How to Get Into a Fellowship

Fellowship admission requires completing an accredited residency program. The Accreditation Council for Graduate Medical Education (ACGME) requires that all clinical education for fellowship entry come from an ACGME-accredited residency, an AOA-approved program, or certain accredited programs in Canada. International medical graduates who trained outside these systems can sometimes qualify through an exception process that requires certification from the Educational Commission for Foreign Medical Graduates and an early competency evaluation after starting the fellowship.

Most fellowships use a formal matching process similar to the one used for residency. Applicants submit their credentials, interview with programs, and then both sides rank their preferences. A computer algorithm pairs applicants with programs based on those ranked lists. The specifics of the timeline vary by subspecialty, as different fields run their matches at different times of year. Some smaller or newer subspecialties fill positions outside the match through direct hiring.
....
- **Your tasks**:
**1)** According to the passage on fellowship admission, what pairs applicants with programs in the matching process?
**2)** In the passage on fellowship admission, write out the text from "Most fellowships use" up to and including "through direct hiring.", substituting "matching program" for "computer algorithm".
**3)** State whether each statement agrees with the passage on fellowship admission, answering yes or no and quoting the deciding words: (a) International medical graduates who trained outside the listed systems can never qualify for fellowship entry. (b) Every subspecialty runs its match at the same time of year. (c) Some smaller or newer subspecialties fill positions through direct hiring.
....
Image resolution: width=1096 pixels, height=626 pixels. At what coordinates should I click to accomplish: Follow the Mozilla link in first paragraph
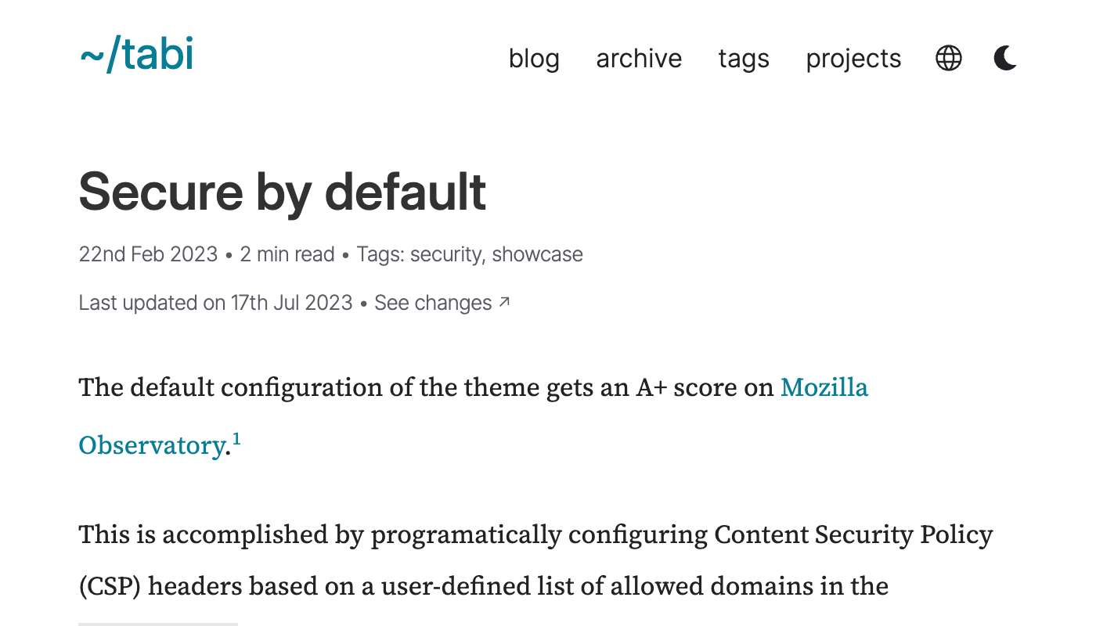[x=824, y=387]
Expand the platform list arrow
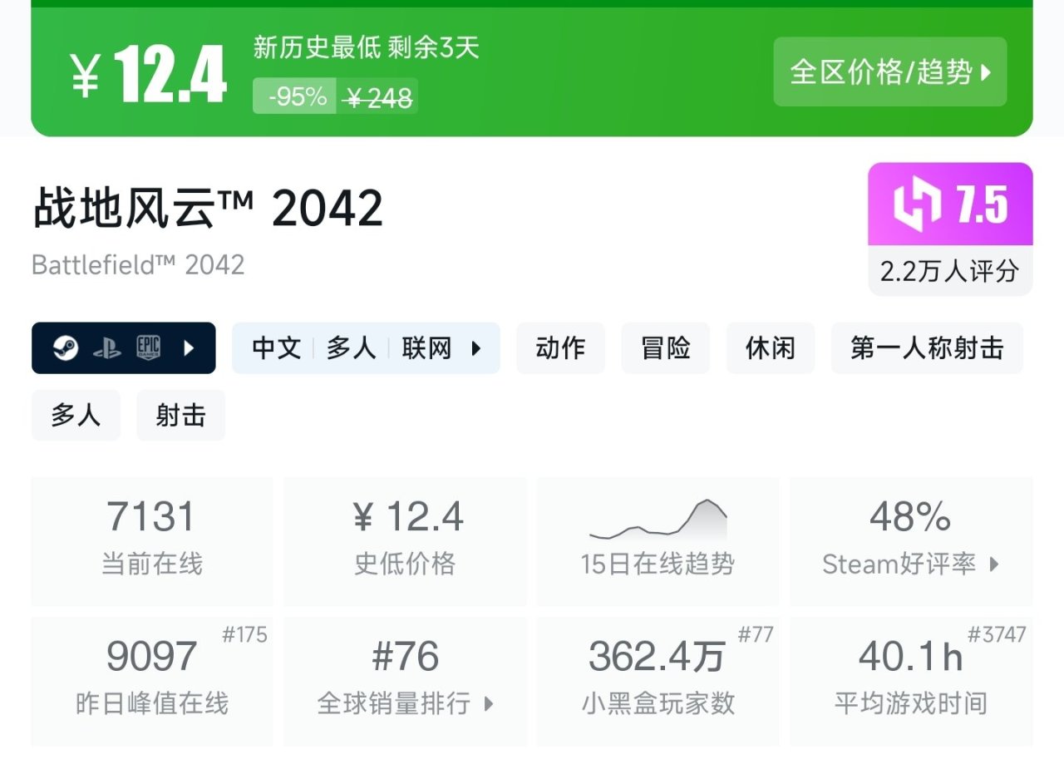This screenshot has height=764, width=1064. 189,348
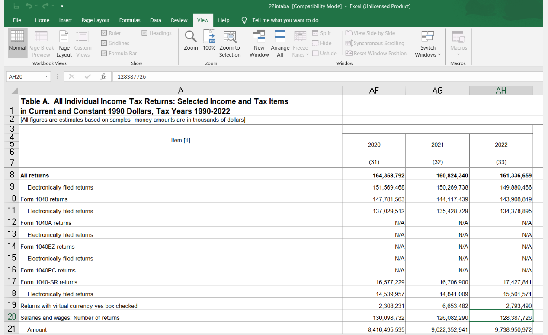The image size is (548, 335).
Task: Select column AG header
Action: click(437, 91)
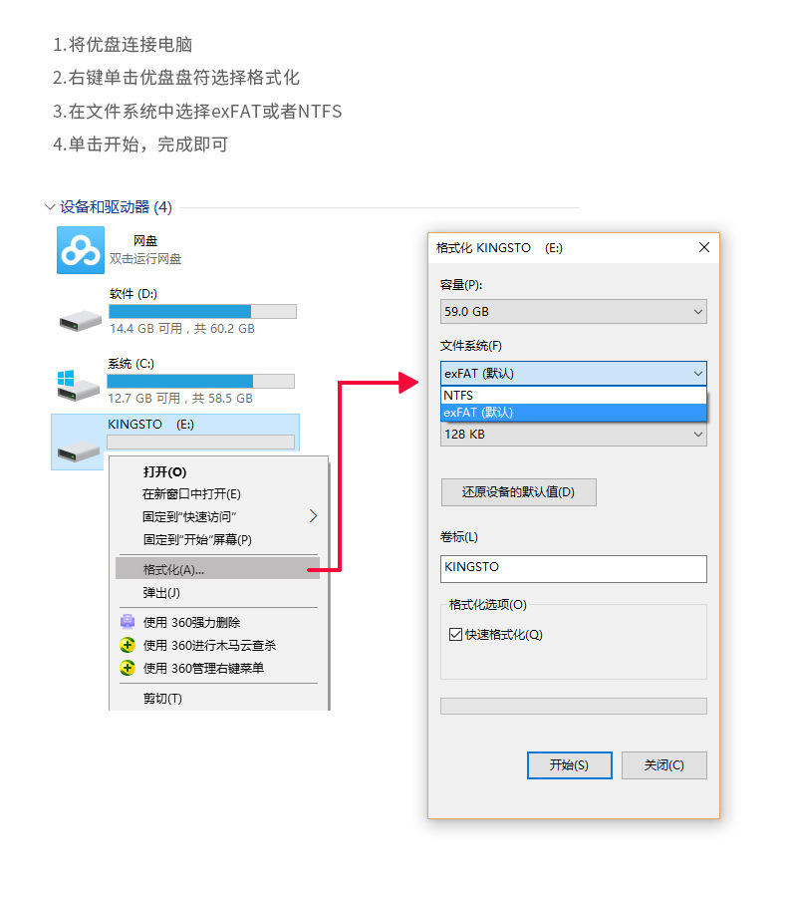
....
- **Answers for the tasks**:
**1)** A computer algorithm pairs them, based on the ranked lists of applicants and programs.

**2)**
Most fellowships use a formal matching process similar to the one used for residency. Applicants submit their credentials, interview with programs, and then both sides rank their preferences. A matching program pairs applicants with programs based on those ranked lists. The specifics of the timeline vary by subspecialty, as different fields run their matches at different times of year. Some smaller or newer subspecialties fill positions outside the match through direct hiring.

**3)**
(a) No: "International medical graduates who trained outside these systems can sometimes qualify through an exception process."
(b) No: "different fields run their matches at different times of year."
(c) Yes: "Some smaller or newer subspecialties fill positions outside the match through direct hiring."